Таков был человек, становившийся теперь из преданейших слуг Персии – сторонником России.
Паскевич был чрезвычайно доволен возвращением карабагского хана, приветствуя это событие как одно из важнейших. В своем увлечении он перенес и на самую личность Мехти горячие симпатии. “Кроткий характер его,– писал он Дибичу,– так мало сходствует с хвастливой кичливостью его единоземцев, что нельзя не принять в нем участия”. Хан, со своей стороны, действовал весьма политично: он не предъявлял никаких неуместных требований, не прибегал ни к каким изворотам, чтобы казаться правым в своих отношениях' к России, и позволил себе лишь некоторые намеки на прежнее, незаслуженное с ним обращение, которое, будто бы, побудило его удалиться в Персию,– но и об этом он желал говорить только лично с Паскевичем.
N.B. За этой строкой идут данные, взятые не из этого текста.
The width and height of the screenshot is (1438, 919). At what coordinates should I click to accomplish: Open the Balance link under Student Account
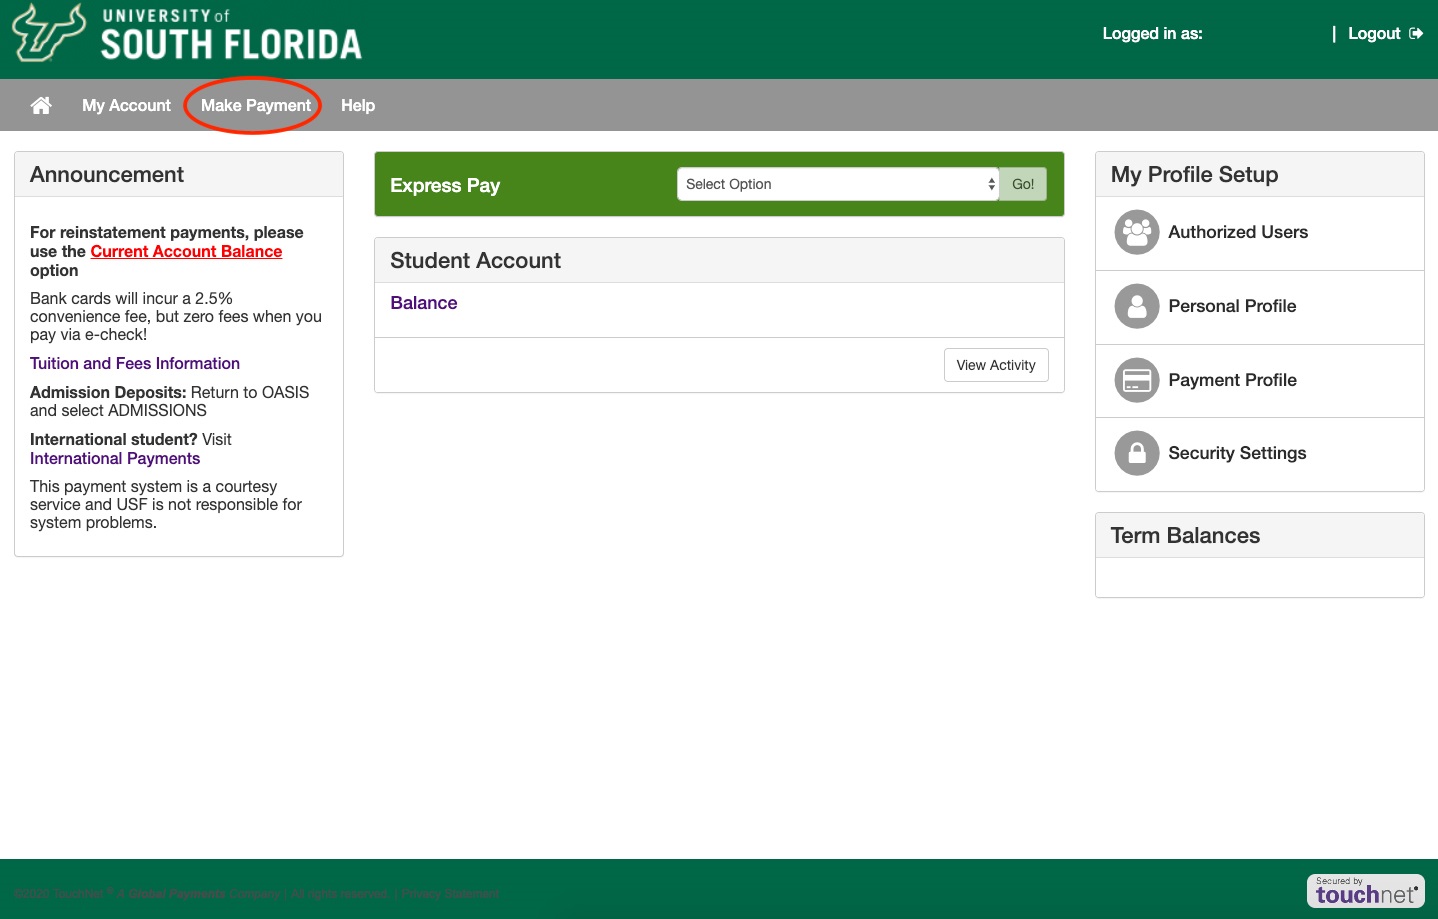[x=423, y=303]
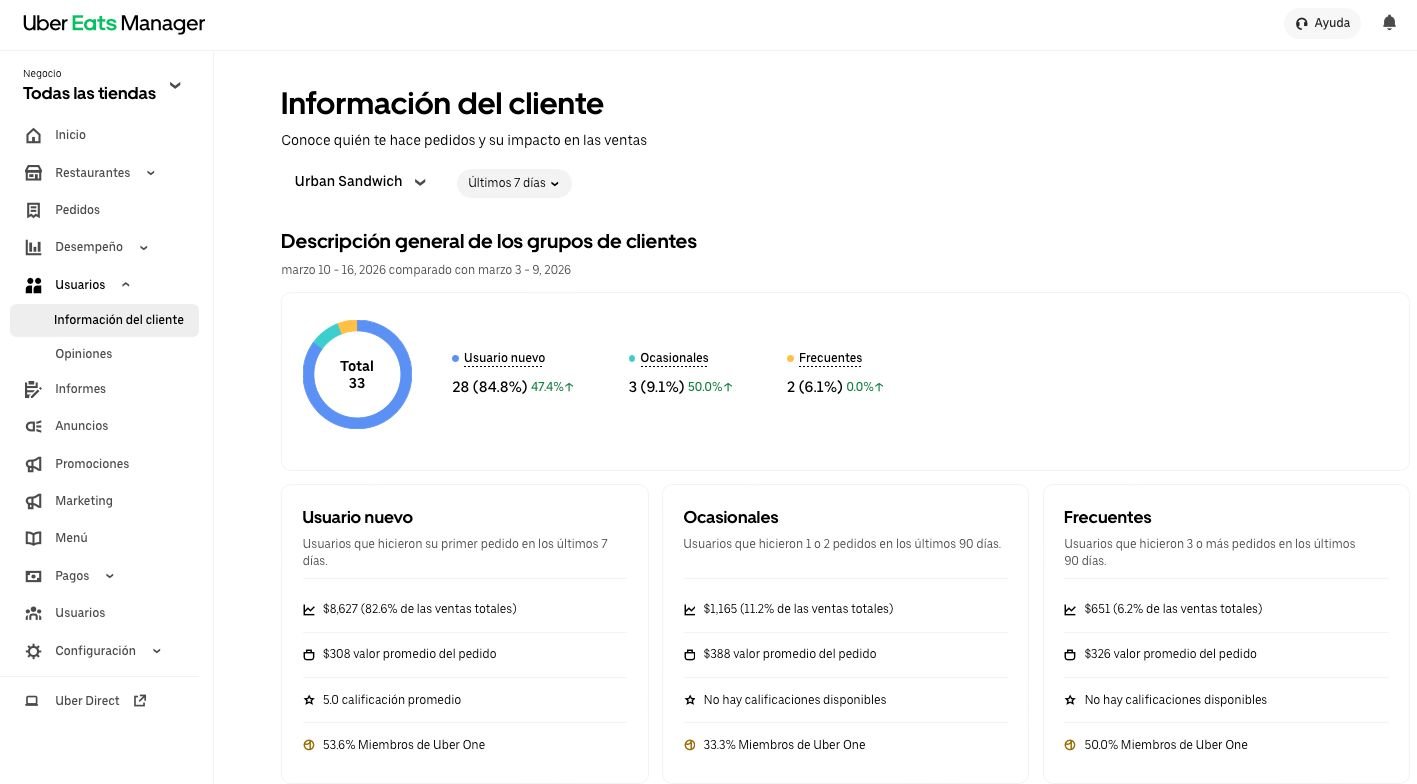Expand the Todas las tiendas selector
The height and width of the screenshot is (784, 1417).
(175, 86)
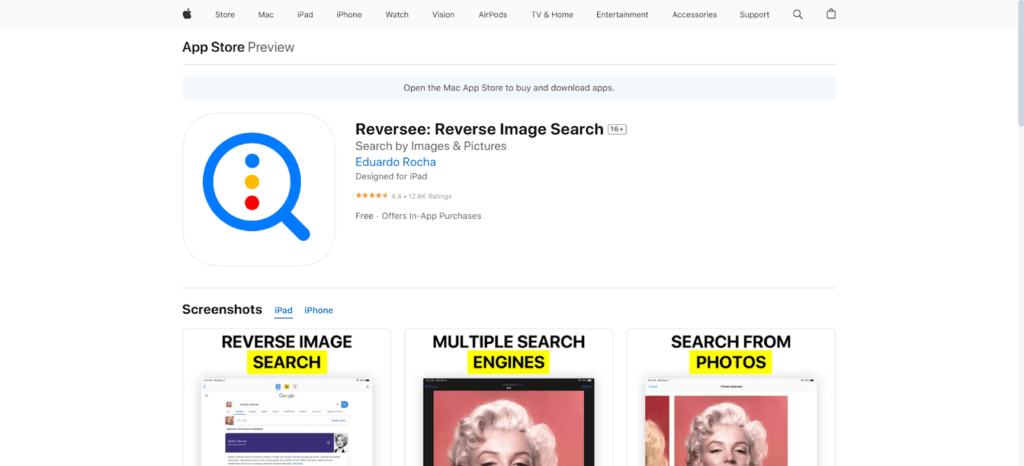Click the 16+ age rating badge
Screen dimensions: 1024x466
point(617,130)
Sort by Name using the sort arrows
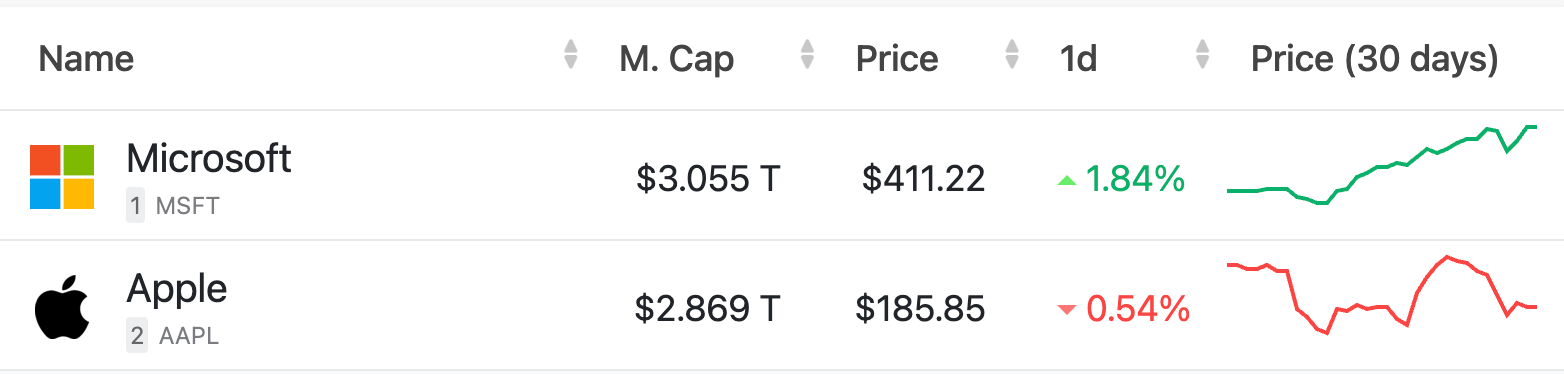 coord(571,54)
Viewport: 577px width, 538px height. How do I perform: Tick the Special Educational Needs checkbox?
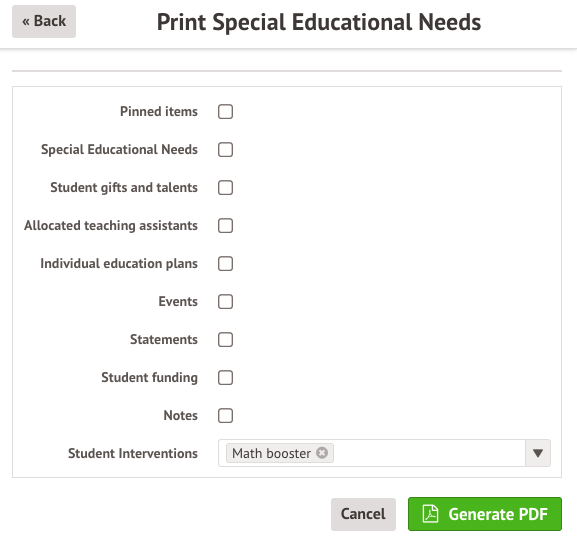point(225,149)
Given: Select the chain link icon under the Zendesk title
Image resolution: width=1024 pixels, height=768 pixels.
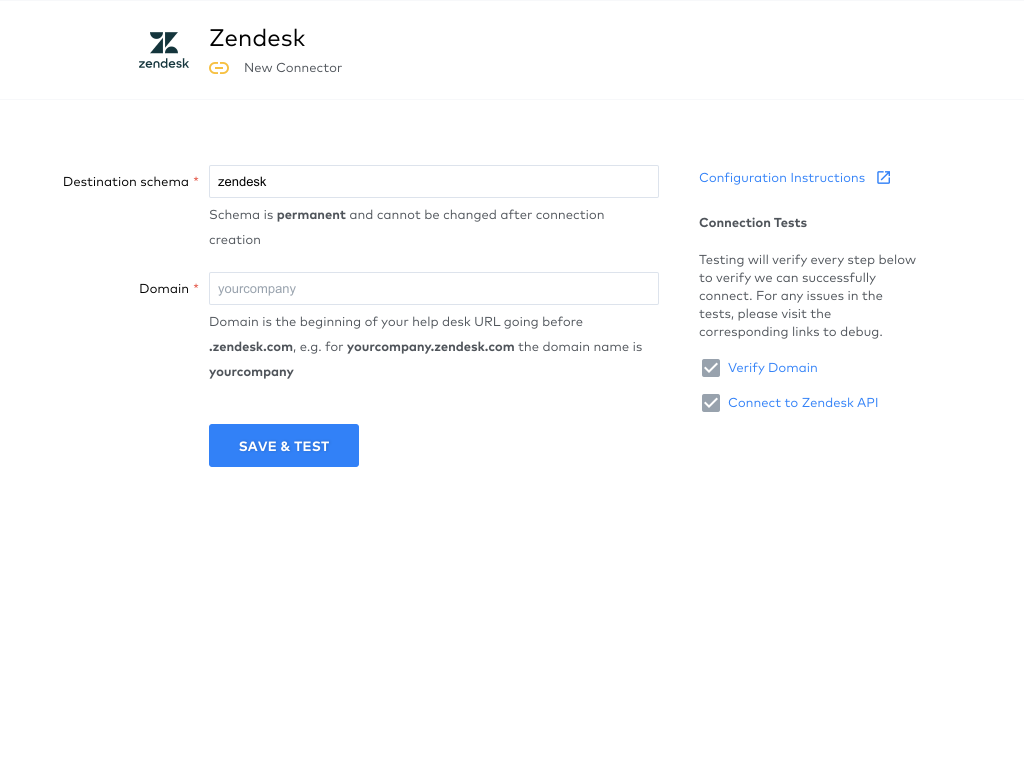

Подкупала Паскевича и надежда извлечь особую выгоду из родственных связей карабагского хана, через которые он думал вступить в сношения с Тавризом и Тегераном. Хан, увидевшись с главнокомандующим в Нахичевани, ловко поддерживал в нем эти надежды и не скупился на обещания; но чем он особенно обворожил его – это беспрерывным повторением, что безусловно предает себя милосердию государя и ничего не требует. “Я полагаю, однако, не совместным с достоинством и славой императора,– писал по этому поводу Паскевич графу Нессельроде,– если бы хан карабахский превзошел наше правительство в великодушных поступках”. По мнению его, услуги Мехти-хана были так важны, доверие его к России так велико, а отторжение от персиян трех тысяч воинственных семейств наносило им такой чувствительный вред, что он получал бесспорное и полное право на уважение. И Паскевич торопил министерство, как можно скорее испросить высочайшее соизволение на милости, которые обещаны хану. “Это только одно,– писал он,– и может восстановить доверие к русскому правительству, которое по эту сторону Кавказа в последнее время (то есть при Ермолове) крайне поколебалось”. И в Петербурге, действительно, торопились. Приведенное письмо Паскевича, судя по времени, еще не могло прийти, а условия с ханом были уже утверждены, и главнокомандующему оставалось только вручить ему высочайшие грамоты и царский подарок.